Kohlenoxidmaskenmassenvergiftung

Ich will hier kein großes Trara um die FFP2-Masken machen, es gibt masse Berichte dazu, wie absurd und zumal massenhaft gesundheitschädlich es ist, diese der breiten Bevölkerung verpflichtend aufzuerlegen, was die Minderatmung durch diese zumal für alte und geschwächte Leute bedeutet.

Ich musste, vorgestern, im Söderbus, zum ersten Mal so ein Scheißteil eine Stunde lang aufsetzen – immerhin las ich meinen Cicero da ohne dauerndzu beschlagende Brille – , und sie verdarb mir deutlich noch schlimmer als jeder Fetzen zuvor nicht nur die Stimmung, sondern auch spürbar die Atmung. Wundert mich nicht, dass bei diesen Masken für am besten noch darauf geprüfte Gesunde in der Industrie ein Maximum an 75 Trageminuten empfohlen (Vorschrift gar?), danach 30 Minuten Freiatempause.

Atemschwachen diese überhaupt aufzusetzen, ja gar anzuzwingen, auch nur zum Tragen zu raten, halte ich für zumindest grob fahrlässig. Absurd, dass Ärzte das propagieren, nicht dagegen aufstehen.

Immerhin, so bei mir in Erstselbstbeobachtung, verflacht man seine Atmung tendenziell, versucht sich so wenig anzustrengen oder gar aufzuregen als möglich, weil man dann ja noch mehr schlecht schnaufen müsste, oder derart heftig, wie man es einfach nicht lange durchhält. So versuchte ich halt, so wenig als möglich wahrzunehmen, den Cicero mit Milde gegen mich selbst zu lesen, wenn ich das Original mal wieder nicht gleich richtig verstand, in einem mehr oder weniger freiwillig gedimmten Zustand.

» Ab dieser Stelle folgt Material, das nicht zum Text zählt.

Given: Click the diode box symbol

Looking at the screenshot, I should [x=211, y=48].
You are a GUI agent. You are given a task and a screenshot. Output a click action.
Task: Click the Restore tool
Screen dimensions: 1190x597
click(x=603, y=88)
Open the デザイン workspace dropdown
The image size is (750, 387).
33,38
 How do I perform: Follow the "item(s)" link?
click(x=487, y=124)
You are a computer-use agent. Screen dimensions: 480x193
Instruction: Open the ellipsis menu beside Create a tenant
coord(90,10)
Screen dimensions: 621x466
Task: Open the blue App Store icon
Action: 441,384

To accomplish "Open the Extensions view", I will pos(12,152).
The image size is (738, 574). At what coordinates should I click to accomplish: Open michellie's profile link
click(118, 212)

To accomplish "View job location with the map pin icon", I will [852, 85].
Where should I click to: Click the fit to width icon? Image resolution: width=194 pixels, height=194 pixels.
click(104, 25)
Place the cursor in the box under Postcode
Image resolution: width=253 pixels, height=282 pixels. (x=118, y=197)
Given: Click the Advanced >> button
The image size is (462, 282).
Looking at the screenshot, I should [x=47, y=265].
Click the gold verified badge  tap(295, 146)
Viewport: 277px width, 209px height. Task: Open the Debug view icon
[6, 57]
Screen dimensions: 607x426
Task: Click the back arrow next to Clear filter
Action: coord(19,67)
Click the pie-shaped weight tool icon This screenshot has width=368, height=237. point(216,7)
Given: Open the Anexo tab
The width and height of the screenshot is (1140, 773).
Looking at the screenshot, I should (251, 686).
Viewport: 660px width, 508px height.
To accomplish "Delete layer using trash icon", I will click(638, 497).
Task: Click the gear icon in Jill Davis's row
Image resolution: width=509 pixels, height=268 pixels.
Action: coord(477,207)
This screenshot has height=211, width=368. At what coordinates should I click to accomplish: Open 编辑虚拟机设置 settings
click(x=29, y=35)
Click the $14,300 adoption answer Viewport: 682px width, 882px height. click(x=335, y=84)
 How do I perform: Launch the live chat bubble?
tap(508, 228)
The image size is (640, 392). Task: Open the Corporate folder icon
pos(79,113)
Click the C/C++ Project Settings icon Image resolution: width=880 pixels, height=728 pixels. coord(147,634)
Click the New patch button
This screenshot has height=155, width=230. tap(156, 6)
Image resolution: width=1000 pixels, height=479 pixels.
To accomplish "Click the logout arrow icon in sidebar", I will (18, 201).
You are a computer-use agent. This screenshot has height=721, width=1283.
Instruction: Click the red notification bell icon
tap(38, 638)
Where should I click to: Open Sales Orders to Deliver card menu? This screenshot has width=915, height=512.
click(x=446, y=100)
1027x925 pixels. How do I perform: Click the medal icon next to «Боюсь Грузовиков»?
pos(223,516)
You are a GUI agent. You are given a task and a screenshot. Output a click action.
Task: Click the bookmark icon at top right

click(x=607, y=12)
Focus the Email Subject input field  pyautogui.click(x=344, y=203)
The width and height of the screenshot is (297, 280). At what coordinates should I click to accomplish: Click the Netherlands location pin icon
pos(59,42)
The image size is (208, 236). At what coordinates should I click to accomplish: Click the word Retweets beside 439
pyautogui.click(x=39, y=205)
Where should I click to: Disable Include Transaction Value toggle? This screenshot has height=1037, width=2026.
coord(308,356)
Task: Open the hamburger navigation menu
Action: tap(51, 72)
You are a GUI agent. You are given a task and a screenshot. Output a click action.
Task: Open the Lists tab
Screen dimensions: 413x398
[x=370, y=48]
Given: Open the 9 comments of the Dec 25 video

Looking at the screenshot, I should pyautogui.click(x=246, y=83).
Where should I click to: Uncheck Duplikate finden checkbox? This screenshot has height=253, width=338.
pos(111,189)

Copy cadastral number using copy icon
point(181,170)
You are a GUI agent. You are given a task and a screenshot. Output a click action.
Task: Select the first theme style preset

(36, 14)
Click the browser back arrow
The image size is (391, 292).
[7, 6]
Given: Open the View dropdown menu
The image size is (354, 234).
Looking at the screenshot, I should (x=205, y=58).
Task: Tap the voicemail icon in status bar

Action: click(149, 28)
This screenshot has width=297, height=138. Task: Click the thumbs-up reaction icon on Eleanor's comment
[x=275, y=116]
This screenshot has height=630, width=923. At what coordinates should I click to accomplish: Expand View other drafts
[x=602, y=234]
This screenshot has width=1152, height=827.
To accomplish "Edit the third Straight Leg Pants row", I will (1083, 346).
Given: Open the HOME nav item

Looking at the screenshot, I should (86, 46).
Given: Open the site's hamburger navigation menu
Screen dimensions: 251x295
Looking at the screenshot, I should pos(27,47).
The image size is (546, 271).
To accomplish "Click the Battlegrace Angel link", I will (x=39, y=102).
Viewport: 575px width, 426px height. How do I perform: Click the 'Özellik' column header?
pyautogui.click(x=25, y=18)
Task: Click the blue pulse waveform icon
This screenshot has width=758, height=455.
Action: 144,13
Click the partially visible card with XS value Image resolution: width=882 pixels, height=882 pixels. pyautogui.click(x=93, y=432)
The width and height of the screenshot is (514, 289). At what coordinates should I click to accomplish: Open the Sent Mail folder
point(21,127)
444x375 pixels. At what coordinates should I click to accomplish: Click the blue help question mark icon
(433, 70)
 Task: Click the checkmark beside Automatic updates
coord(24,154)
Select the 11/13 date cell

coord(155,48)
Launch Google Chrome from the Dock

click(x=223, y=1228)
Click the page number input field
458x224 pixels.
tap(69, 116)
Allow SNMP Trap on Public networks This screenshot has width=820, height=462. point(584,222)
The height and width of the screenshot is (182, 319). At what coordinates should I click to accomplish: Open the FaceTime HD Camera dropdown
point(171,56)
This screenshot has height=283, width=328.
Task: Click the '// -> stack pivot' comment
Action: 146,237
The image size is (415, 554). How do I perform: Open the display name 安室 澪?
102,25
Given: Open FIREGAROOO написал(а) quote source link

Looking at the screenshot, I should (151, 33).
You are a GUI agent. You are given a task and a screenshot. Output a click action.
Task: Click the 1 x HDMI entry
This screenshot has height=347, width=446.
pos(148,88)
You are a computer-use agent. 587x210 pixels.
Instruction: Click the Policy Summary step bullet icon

Ich habe weiterhin nicht vor, mich vor diesem übergriffigen Unrechtsstaat über einen Arzt so krankschreiben zu lassen, dass dessen Approbation hoffentlich überlebt und mein Attest vielleicht anerkannt wird. Bislang wäre das für mich noch immer die größere Demutigung als jene mit den Masken. Zudem: Hätte ich eine Maskenbefreiung, man früge mich auf Schritt und Tritt: Ob die auch rechtens gültig sei, und wenn zumal weshalb? Ob ich etwa etwas meschugge sei? Wenigstens Asthmatiker? Epileptiker? Schwer lungengeschädigt? Oder doch nur, man sieht ja den schweren Rucksack, den der Kerl da um sich schwingt, ein verlogener Simulant? Ein kalt lächelnder Volksgesundheitszersetzer, grade so zum perversen Spaß?

Neinnein Ihr Maskenfetischisten, ich bin im falschen Bereich der Lethalitätskurve. Es verrecken mindestens die Hälfte der Leute vor mir an den Masken. Daher habe ich keine Angst, dass Ihr mich damit wirklich erwischen werdet.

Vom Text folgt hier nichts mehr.